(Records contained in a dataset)
.....
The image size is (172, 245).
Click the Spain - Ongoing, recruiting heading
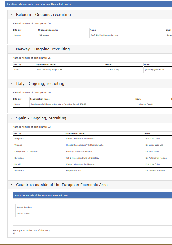[x=41, y=118]
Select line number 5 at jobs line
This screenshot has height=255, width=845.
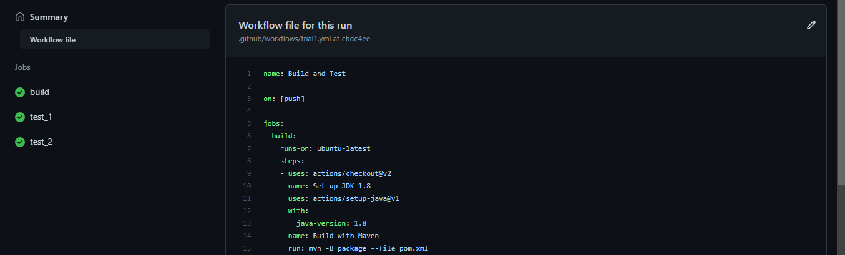point(249,123)
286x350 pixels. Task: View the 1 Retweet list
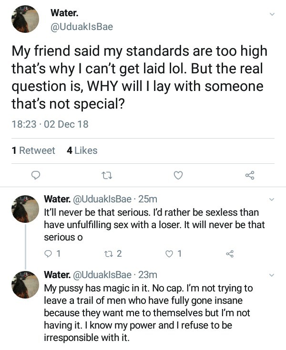pos(33,150)
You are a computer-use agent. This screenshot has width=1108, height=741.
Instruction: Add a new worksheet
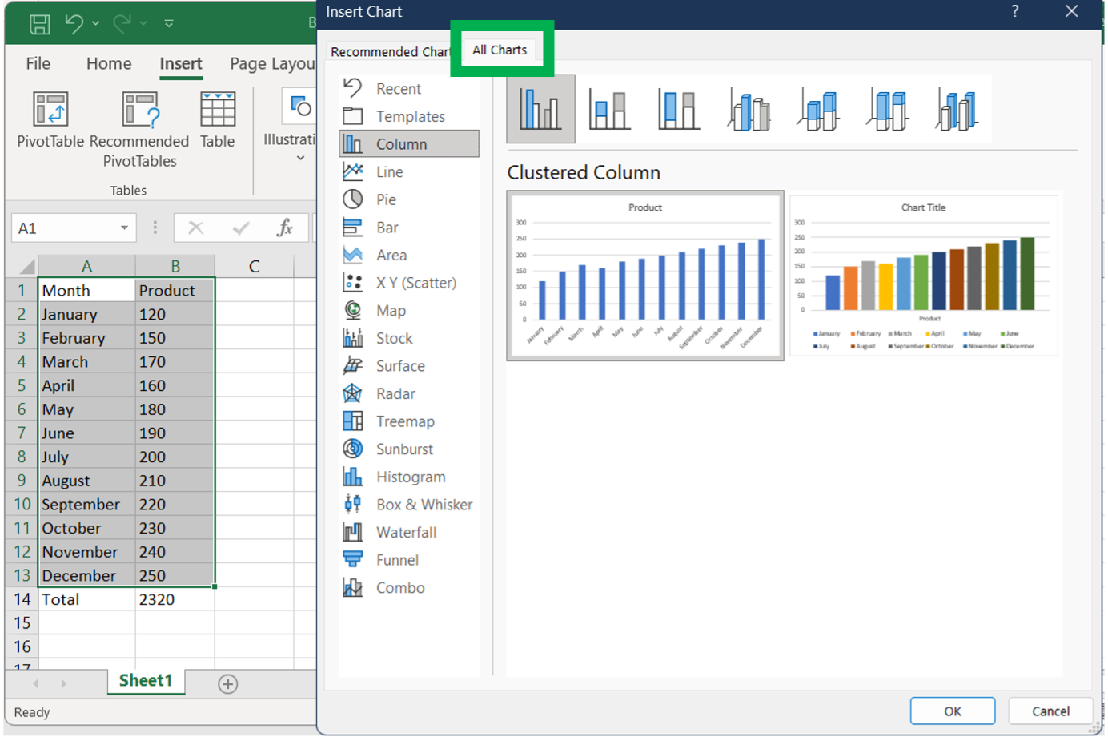coord(228,683)
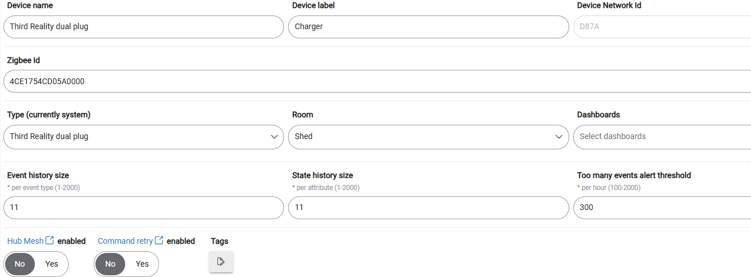
Task: Set Hub Mesh enabled to Yes
Action: tap(52, 264)
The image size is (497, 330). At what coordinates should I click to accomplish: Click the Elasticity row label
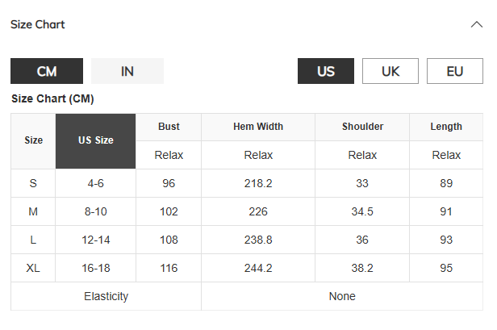pyautogui.click(x=107, y=296)
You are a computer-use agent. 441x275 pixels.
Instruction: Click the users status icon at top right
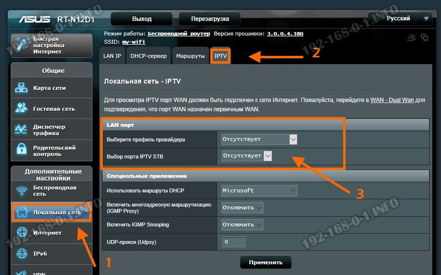click(x=412, y=37)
.....
A faithful reproduction of every entry, with no pictures, is the expected answer.

The image size is (172, 245).
Click the Spain - Ongoing, recruiting heading
[x=41, y=118]
Select line number 5 at jobs line
This screenshot has height=255, width=845.
point(249,123)
286x350 pixels. Task: View the 1 Retweet list
pos(33,150)
You are a computer-use agent. This screenshot has width=1108, height=741.
Instruction: Add a new worksheet
coord(228,683)
Task: Set Hub Mesh enabled to Yes
Action: tap(52, 264)
The image size is (497, 330). At what coordinates should I click to accomplish: Click the Elasticity row label
pyautogui.click(x=107, y=296)
You are a computer-use agent. 441x275 pixels.
Instruction: Click the users status icon at top right
click(x=412, y=37)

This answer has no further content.